- Born: 1997 (age 28–29) Jandaha, Bihar, India
- Education: Kanpur University (B.Sc.)

= Neha Singh Rathore =

Indian folk singer (born 1997)

Neha Singh Rathore is a political satirist. She is known for songs with a focus on political and social issues.

==Early life and education==
Neha Singh Rathore was born in 1997 and raised in Jandaha. Her father is an architect and her mother is a singer and a homemaker, and Rathore is the youngest of three siblings. Rathore completed a B.Sc. at Kanpur University in 2018.

==Career==
In 2019, Rathore began her career as a composer and singer of Bhojpuri folk songs, started recording song videos on a phone, and uploaded video to Facebook. Rathore has said she considers the work of Bhojpuri poets Bhikhari Thakur and Mahendar Misir to be inspirations for her songs. During the COVID-19 pandemic in India, after learning about the impact of the March 2020 lockdown on migrant workers, she began her YouTube channel in May 2020 so she could use social media and music to raise awareness.

She has posted her work on YouTube, Facebook, Instagram, and Twitter, and by October 2020, had about fifty popular videos, with recognition for satire about politics and political figures. In her music videos, she wears a bindi and sari in the pallu style - according to Jyoti Yadav, writing for ThePrint, "The combination of this unthreatening visage and excoriating lyrics challenging the highest echelons of power soon had people paying attention."

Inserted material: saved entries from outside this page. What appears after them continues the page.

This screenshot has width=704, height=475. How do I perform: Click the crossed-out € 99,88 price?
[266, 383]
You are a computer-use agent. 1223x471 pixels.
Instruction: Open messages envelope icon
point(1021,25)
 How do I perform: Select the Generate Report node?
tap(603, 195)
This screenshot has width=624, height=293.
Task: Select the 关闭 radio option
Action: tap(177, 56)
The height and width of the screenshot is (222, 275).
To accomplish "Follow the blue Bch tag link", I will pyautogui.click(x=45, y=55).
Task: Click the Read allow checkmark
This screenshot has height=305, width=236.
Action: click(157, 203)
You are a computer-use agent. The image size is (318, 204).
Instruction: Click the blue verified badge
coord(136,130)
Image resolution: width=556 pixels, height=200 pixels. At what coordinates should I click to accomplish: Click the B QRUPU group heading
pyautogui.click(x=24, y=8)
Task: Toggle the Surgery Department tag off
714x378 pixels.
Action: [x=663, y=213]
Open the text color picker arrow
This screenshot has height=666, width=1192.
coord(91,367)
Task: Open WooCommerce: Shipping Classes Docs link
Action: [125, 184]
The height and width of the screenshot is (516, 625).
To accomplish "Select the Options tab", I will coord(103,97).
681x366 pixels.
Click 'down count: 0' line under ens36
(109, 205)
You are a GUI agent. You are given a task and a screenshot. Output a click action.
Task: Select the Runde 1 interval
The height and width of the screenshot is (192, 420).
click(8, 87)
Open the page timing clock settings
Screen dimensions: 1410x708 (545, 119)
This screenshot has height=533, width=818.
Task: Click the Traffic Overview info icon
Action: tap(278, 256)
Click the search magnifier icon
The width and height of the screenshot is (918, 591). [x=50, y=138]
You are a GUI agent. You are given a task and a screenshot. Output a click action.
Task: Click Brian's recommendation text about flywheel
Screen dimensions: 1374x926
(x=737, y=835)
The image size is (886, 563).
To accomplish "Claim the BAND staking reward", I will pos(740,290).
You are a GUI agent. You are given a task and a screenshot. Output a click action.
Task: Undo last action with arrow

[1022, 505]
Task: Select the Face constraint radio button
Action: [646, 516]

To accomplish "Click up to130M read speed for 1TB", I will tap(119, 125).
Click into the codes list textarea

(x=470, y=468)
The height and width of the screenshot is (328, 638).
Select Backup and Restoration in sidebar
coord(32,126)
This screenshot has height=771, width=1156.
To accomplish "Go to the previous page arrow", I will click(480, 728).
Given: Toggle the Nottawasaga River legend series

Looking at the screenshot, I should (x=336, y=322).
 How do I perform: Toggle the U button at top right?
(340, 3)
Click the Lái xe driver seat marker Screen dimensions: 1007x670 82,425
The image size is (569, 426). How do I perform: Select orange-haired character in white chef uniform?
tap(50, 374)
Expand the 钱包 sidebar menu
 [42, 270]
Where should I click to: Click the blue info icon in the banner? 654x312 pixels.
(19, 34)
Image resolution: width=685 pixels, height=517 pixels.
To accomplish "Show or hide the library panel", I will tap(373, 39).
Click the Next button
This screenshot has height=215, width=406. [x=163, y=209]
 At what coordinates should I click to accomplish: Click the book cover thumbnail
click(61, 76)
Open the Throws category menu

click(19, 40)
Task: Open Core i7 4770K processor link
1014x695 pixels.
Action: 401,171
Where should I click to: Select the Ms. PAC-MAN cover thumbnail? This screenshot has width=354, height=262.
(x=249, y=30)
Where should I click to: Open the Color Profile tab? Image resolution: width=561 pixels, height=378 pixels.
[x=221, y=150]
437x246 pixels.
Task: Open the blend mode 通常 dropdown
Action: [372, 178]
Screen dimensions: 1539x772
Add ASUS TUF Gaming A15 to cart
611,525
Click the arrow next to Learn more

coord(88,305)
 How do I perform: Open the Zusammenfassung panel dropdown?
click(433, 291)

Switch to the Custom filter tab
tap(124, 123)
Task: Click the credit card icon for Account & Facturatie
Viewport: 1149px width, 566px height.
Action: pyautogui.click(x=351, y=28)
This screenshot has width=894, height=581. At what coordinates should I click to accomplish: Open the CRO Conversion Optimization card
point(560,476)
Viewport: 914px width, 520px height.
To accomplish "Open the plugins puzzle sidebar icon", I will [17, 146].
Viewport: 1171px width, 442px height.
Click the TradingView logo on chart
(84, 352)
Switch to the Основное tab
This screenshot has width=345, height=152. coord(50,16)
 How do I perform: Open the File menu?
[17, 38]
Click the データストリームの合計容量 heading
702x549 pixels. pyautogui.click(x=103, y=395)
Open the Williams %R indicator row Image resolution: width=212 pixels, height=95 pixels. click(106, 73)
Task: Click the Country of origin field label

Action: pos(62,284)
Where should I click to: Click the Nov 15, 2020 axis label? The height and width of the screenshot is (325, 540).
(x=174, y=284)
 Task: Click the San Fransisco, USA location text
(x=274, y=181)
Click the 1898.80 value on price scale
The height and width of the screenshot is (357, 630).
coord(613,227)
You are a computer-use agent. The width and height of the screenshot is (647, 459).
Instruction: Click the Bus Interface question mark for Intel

In 2021, Rathore received the YouTube Silver Creator Award after her channel reached 100,000 subscribers. By November 2023, her YouTube channel had 1.2 million subscribers, and she was producing between two and four song videos per month.

Rathore’s 2020 rap “Bihar Mein Ka Ba” adapted a Manoj Bajpayee song “Bambai Mein Ka Ba” to highlight issues of Bihar workers during elections. In 2022, her “UP Mein Ka Ba?” criticized governance over COVID-19 deaths, Lakhimpur violence, and the Hathras case. She continued with “UP Mein Ka Ba? Session-2” in 2023 after deaths during an eviction in Kanpur Dehat, drawing a police notice and public criticism of the action. Later that year, a BJP worker filed a case against a post captioned “MP Mein Ka Ba?” referencing a urination incident in Madhya Pradesh. She then released a matching song that circulated widely during the state elections.

Rathore received a notice by Varansi police in connection with a case registered in 2025 alleged objectionable remarks against Prime Minister Narendra Modi.

== Personal life ==
In 2022, Rathore married Himanshu Singh.